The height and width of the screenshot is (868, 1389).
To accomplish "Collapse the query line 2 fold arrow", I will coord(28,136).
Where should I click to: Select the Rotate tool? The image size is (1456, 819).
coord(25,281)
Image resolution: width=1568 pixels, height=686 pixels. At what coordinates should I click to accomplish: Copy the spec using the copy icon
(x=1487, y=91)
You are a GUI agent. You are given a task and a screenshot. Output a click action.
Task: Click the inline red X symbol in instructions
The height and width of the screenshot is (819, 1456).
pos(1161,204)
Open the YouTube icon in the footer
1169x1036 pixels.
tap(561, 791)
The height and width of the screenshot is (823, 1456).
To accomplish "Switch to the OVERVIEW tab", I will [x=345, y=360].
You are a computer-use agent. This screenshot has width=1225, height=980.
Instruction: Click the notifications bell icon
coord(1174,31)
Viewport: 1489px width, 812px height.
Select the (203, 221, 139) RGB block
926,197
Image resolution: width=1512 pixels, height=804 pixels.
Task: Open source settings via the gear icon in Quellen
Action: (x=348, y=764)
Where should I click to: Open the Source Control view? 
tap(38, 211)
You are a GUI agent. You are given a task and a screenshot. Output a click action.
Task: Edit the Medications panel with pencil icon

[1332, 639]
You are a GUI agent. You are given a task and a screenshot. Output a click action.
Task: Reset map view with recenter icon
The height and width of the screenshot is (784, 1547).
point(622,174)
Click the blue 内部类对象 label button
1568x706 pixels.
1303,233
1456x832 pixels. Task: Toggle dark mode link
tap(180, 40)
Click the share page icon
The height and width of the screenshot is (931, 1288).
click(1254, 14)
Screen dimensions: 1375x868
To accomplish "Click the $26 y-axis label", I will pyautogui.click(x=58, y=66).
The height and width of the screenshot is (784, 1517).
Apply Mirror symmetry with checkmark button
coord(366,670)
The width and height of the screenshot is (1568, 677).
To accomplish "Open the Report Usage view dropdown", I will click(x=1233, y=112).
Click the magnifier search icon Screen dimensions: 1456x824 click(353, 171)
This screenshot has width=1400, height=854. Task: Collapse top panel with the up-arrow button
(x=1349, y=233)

-------

WORK INSTRUCTIONS: All that is needed is the opening run of the data, given again exactly: please include every line from the first through the line with "Viewport: 1489px width, 812px height.", both ends kept.

RESPONSE TO THE EXERCISE:
The height and width of the screenshot is (868, 1389).
To accomplish "Collapse the query line 2 fold arrow", I will coord(28,136).
Where should I click to: Select the Rotate tool? The image size is (1456, 819).
coord(25,281)
Image resolution: width=1568 pixels, height=686 pixels. At what coordinates should I click to accomplish: Copy the spec using the copy icon
(x=1487, y=91)
You are a GUI agent. You are given a task and a screenshot. Output a click action.
Task: Click the inline red X symbol in instructions
The height and width of the screenshot is (819, 1456).
pos(1161,204)
Open the YouTube icon in the footer
1169x1036 pixels.
tap(561, 791)
The height and width of the screenshot is (823, 1456).
To accomplish "Switch to the OVERVIEW tab", I will [x=345, y=360].
You are a computer-use agent. This screenshot has width=1225, height=980.
Instruction: Click the notifications bell icon
coord(1174,31)
Viewport: 1489px width, 812px height.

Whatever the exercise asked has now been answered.